AUZ22 v Minister for Immigration, Citizenship and Multicultural Affairs

Case

[2023] FedCFamC2G 238


FEDERAL CIRCUIT AND FAMILY COURT OF AUSTRALIA

(DIVISION 2)

AUZ22 v Minister for Immigration, Citizenship and Multicultural Affairs [2023] FedCFamC2G 238

File number: PEG 40 of 2022
Judgment of: JUDGE KENDALL
Date of judgment: 27 March 2023
Catchwords: MIGRATION – Protection visa – decision of the Administrative Appeals Tribunal – matter listed for a final hearing – applicant represented – no appearance by or for the applicant – application dismissed for non-appearance pursuant to r 13.06(1)(c) of the Federal Circuit and Family Court of Australia (Division 2) (General Federal Law) Rules 2021 (Cth).
Legislation:

Federal Circuit and Family Court of Australia (Division 2) (General Federal Law) Rules 2021 (Cth), rr 13.06(1)(c) & 17.05(2)(a)
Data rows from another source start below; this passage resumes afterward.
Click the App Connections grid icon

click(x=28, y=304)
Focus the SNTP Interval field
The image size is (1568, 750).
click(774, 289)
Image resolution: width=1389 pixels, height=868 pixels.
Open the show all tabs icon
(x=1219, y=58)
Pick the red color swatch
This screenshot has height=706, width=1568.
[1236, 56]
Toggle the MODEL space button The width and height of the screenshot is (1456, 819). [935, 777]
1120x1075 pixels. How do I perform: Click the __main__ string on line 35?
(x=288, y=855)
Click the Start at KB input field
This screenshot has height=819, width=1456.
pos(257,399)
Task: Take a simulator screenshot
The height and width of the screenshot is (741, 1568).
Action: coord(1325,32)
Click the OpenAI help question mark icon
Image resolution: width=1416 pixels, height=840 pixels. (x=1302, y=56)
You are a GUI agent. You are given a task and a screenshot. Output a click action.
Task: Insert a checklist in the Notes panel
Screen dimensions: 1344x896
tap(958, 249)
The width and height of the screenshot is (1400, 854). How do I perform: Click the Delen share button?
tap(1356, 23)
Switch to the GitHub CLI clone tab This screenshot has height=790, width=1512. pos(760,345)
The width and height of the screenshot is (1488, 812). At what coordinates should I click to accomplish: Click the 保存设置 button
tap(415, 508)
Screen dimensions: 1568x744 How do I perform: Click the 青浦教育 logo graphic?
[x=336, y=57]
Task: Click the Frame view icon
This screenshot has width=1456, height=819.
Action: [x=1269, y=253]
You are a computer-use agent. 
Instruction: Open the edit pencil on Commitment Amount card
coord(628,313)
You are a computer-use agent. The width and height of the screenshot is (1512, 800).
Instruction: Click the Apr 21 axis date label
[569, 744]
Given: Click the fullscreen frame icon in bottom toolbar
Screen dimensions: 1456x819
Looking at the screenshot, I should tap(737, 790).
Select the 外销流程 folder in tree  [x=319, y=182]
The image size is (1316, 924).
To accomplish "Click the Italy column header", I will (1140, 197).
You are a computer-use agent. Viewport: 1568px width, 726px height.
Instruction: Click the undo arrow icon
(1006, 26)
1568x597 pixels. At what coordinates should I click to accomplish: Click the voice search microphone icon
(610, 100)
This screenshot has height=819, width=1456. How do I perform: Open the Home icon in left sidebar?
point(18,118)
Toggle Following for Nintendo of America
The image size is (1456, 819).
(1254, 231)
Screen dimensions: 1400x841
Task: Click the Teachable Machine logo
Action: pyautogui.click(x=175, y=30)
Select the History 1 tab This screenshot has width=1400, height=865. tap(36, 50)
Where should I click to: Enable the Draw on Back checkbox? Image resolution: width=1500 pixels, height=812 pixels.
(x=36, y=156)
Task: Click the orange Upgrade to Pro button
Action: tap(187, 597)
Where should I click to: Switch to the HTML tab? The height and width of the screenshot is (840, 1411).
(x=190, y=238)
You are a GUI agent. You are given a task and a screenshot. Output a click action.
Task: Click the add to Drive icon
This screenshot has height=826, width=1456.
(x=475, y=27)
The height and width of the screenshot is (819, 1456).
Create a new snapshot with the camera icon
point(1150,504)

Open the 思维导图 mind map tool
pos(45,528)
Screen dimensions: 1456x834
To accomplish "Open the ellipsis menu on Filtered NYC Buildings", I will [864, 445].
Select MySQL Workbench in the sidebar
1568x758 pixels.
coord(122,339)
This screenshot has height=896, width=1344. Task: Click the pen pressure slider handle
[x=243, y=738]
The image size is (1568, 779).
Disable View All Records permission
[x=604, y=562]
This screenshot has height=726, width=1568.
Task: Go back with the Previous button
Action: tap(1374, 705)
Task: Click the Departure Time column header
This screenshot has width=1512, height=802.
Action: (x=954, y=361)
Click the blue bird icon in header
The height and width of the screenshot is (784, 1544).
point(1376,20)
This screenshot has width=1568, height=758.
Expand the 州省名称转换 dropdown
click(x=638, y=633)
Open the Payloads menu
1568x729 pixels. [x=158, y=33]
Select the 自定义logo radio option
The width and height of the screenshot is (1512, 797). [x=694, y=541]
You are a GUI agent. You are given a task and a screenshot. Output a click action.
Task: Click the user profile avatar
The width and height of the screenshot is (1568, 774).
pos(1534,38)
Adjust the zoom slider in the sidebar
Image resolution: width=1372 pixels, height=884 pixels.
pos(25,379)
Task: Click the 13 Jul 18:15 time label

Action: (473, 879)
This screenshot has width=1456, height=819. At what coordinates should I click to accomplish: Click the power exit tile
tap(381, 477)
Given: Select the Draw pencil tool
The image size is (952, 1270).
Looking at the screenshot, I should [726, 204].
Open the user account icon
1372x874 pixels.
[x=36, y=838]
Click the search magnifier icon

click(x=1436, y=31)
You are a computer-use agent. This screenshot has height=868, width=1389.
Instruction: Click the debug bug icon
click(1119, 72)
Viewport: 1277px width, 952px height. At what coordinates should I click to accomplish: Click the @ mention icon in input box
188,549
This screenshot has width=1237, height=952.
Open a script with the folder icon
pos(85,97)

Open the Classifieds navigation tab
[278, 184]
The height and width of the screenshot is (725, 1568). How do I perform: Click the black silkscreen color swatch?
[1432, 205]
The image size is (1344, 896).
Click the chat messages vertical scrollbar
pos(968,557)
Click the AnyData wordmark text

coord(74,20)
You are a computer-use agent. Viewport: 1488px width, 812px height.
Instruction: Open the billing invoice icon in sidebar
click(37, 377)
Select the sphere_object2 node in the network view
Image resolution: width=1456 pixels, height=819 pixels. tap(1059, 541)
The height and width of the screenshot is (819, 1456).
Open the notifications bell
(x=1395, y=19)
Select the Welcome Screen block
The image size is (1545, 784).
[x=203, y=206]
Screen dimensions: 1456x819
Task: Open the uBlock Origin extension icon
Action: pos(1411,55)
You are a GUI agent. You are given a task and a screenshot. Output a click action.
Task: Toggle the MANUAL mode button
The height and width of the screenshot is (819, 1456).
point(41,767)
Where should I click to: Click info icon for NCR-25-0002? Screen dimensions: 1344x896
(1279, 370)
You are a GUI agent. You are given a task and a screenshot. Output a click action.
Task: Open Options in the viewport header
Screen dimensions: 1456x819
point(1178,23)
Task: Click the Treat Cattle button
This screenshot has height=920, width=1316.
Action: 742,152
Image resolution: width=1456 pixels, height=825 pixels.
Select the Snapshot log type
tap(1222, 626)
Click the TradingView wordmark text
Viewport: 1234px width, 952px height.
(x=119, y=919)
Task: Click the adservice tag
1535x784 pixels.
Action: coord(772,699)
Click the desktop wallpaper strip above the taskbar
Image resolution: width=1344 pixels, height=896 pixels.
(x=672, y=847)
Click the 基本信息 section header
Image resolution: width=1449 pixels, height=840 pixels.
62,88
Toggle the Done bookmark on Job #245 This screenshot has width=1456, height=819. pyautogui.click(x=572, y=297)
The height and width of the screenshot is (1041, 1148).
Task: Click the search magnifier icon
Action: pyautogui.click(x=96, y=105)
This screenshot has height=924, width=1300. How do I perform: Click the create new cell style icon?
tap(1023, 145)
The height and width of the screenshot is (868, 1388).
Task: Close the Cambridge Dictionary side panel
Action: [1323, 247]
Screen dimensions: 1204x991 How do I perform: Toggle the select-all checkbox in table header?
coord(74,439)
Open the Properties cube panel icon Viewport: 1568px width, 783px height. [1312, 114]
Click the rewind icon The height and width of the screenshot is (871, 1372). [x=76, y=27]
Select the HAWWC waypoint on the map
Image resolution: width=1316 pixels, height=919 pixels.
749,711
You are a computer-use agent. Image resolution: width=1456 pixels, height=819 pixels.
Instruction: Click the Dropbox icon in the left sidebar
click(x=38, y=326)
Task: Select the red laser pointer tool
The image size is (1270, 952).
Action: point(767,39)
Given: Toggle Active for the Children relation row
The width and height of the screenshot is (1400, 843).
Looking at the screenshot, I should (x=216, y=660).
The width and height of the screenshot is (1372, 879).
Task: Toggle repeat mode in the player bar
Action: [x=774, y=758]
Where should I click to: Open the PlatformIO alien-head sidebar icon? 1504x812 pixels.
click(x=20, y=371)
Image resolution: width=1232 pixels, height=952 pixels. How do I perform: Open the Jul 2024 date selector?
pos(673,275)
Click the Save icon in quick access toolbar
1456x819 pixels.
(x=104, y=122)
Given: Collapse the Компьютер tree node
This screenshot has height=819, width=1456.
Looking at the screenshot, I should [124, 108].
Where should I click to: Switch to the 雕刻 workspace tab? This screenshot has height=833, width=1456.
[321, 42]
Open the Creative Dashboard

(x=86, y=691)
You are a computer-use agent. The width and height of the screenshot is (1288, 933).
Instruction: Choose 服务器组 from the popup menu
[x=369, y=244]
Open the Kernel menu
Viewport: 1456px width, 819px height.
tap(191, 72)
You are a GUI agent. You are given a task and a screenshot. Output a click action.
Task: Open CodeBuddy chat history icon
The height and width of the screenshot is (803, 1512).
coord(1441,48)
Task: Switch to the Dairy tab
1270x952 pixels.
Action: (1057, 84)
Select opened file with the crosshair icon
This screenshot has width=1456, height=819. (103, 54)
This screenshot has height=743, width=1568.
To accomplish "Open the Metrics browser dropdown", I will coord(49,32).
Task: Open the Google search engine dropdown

Migration Act 1958 (Cth), s 477

Division: Division 2 General Federal Law
Number of paragraphs: 23
Date of hearing: 27 March 2023
Place: Perth
Applicant: No appearance by or on behalf of the applicant
Solicitor for the Applicant: VL Legal
Counsel for the First Respondent: Ms G Ellis
Second Respondent: Submitting appearance, save as to costs
Solicitor for the Respondents: Sparke Helmore

ORDERS

PEG 40 of 2022

FEDERAL CIRCUIT AND FAMILY COURT OF AUSTRALIA (DIVISION 2)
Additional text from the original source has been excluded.